Machine Learning in IPython with scikit-learn

13 min read

This article written by Daniele Teti, the author of Ipython Interactive Computing and Visualization Cookbook, the basics of the machine learning scikit-learn package (http://scikit-learn.org) is introduced. Its clean API makes it really easy to define, train, and test models. Plus, scikit-learn is specifically designed for speed and (relatively) big data.

(For more resources related to this topic, see here.)

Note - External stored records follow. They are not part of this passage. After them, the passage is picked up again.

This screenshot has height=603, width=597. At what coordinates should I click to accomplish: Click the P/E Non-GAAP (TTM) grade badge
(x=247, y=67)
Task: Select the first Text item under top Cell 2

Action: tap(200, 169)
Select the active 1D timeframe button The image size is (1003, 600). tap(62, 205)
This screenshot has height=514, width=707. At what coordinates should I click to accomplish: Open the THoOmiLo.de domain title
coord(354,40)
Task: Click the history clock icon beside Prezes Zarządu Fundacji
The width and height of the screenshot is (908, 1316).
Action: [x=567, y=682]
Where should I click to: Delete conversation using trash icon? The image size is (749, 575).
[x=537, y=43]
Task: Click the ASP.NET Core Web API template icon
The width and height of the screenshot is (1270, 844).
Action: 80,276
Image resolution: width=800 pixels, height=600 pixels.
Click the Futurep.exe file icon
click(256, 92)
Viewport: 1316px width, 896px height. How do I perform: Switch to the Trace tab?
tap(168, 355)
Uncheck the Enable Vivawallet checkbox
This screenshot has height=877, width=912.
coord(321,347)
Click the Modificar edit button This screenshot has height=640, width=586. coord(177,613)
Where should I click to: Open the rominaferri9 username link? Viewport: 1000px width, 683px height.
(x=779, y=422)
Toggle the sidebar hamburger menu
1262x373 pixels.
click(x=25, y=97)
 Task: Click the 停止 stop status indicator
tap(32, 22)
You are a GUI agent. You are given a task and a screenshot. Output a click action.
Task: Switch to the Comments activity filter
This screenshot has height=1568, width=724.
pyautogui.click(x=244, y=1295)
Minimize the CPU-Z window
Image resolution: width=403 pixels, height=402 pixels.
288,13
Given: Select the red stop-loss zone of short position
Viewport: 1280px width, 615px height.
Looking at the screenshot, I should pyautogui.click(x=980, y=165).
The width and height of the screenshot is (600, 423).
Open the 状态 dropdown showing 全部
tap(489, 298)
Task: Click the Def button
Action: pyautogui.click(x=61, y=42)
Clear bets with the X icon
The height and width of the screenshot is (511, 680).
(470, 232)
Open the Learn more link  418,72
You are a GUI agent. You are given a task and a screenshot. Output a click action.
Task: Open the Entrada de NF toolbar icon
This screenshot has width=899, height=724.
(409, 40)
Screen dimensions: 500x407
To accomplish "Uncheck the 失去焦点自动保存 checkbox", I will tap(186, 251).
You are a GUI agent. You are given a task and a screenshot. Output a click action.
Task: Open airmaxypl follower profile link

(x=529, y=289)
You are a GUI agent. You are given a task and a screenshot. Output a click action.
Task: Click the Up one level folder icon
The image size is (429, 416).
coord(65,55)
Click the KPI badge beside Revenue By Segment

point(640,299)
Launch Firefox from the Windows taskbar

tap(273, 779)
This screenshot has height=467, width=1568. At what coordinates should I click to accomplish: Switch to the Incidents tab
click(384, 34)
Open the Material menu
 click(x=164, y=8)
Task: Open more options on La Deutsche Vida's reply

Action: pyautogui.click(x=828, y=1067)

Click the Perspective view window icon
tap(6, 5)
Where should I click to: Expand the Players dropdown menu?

A very basic example of linear regression in the context of curve fitting is shown here. This toy example will allow to illustrate key concepts such as linear models, overfitting, underfitting, regularization, and cross-validation.

Getting ready

You can find all instructions to install scikit-learn on the main documentation. For more information, refer to http://scikit-learn.org/stable/install.html. With anaconda, you can type conda install scikit-learn in a terminal.

How to do it…

We will generate a one-dimensional dataset with a simple model (including some noise), and we will try to fit a function to this data. With this function, we can predict values on new data points. This is a curve fitting regression problem.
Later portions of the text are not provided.